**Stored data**
****

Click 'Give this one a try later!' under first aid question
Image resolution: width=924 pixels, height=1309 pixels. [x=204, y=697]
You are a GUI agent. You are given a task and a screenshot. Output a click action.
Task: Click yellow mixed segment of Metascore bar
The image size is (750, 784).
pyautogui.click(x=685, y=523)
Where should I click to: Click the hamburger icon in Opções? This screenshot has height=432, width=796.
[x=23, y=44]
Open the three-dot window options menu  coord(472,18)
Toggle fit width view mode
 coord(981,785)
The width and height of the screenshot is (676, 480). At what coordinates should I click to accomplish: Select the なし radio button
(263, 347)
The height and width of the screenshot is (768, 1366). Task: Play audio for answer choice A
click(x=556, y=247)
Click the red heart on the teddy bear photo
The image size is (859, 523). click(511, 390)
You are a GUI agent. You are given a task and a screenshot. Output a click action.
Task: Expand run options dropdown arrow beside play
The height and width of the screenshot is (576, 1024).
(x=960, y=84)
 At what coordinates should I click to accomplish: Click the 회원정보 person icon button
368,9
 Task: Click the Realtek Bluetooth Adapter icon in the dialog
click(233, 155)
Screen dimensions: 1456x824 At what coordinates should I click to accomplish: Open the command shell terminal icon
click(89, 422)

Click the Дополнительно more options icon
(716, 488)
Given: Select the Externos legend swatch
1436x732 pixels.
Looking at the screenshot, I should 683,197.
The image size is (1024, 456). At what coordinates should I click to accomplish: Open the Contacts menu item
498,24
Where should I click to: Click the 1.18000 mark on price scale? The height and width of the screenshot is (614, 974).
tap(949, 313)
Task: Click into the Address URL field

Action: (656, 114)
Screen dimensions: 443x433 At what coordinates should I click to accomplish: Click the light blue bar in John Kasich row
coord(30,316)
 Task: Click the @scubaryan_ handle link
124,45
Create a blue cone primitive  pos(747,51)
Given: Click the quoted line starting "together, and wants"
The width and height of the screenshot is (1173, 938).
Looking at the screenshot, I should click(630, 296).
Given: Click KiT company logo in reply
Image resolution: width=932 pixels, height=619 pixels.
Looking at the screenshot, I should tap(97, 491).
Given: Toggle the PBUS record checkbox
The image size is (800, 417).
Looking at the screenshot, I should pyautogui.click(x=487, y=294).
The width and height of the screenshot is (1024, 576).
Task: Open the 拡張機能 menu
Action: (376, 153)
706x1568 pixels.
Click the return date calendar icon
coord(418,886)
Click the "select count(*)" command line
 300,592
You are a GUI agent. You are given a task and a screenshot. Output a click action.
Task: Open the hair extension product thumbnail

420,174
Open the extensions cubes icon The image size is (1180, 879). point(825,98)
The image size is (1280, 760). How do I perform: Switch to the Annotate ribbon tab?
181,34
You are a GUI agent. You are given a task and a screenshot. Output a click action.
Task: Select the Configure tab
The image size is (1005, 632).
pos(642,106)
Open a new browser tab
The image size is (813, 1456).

****

**Task to carry out**
Full transcription, please: every entry, exactly as written.

**Answer for the task**
Click 'Give this one a try later!' under first aid question
Image resolution: width=924 pixels, height=1309 pixels. [x=204, y=697]
You are a GUI agent. You are given a task and a screenshot. Output a click action.
Task: Click yellow mixed segment of Metascore bar
The image size is (750, 784).
pyautogui.click(x=685, y=523)
Where should I click to: Click the hamburger icon in Opções? This screenshot has height=432, width=796.
[x=23, y=44]
Open the three-dot window options menu  coord(472,18)
Toggle fit width view mode
 coord(981,785)
The width and height of the screenshot is (676, 480). At what coordinates should I click to accomplish: Select the なし radio button
(263, 347)
The height and width of the screenshot is (768, 1366). Task: Play audio for answer choice A
click(x=556, y=247)
Click the red heart on the teddy bear photo
The image size is (859, 523). click(511, 390)
You are a GUI agent. You are given a task and a screenshot. Output a click action.
Task: Expand run options dropdown arrow beside play
The height and width of the screenshot is (576, 1024).
(x=960, y=84)
 At what coordinates should I click to accomplish: Click the 회원정보 person icon button
368,9
 Task: Click the Realtek Bluetooth Adapter icon in the dialog
click(233, 155)
Screen dimensions: 1456x824 At what coordinates should I click to accomplish: Open the command shell terminal icon
click(89, 422)

Click the Дополнительно more options icon
(716, 488)
Given: Select the Externos legend swatch
1436x732 pixels.
Looking at the screenshot, I should 683,197.
The image size is (1024, 456). At what coordinates should I click to accomplish: Open the Contacts menu item
498,24
Where should I click to: Click the 1.18000 mark on price scale? The height and width of the screenshot is (614, 974).
tap(949, 313)
Task: Click into the Address URL field

Action: (656, 114)
Screen dimensions: 443x433 At what coordinates should I click to accomplish: Click the light blue bar in John Kasich row
coord(30,316)
 Task: Click the @scubaryan_ handle link
124,45
Create a blue cone primitive  pos(747,51)
Given: Click the quoted line starting "together, and wants"
The width and height of the screenshot is (1173, 938).
Looking at the screenshot, I should click(630, 296).
Given: Click KiT company logo in reply
Image resolution: width=932 pixels, height=619 pixels.
Looking at the screenshot, I should tap(97, 491).
Given: Toggle the PBUS record checkbox
The image size is (800, 417).
Looking at the screenshot, I should pyautogui.click(x=487, y=294).
The width and height of the screenshot is (1024, 576).
Task: Open the 拡張機能 menu
Action: (376, 153)
706x1568 pixels.
Click the return date calendar icon
coord(418,886)
Click the "select count(*)" command line
 300,592
You are a GUI agent. You are given a task and a screenshot. Output a click action.
Task: Open the hair extension product thumbnail

420,174
Open the extensions cubes icon The image size is (1180, 879). point(825,98)
The image size is (1280, 760). How do I perform: Switch to the Annotate ribbon tab?
181,34
You are a GUI agent. You are given a task and a screenshot. Output a click action.
Task: Select the Configure tab
The image size is (1005, 632).
pos(642,106)
Open a new browser tab
The image size is (813, 1456).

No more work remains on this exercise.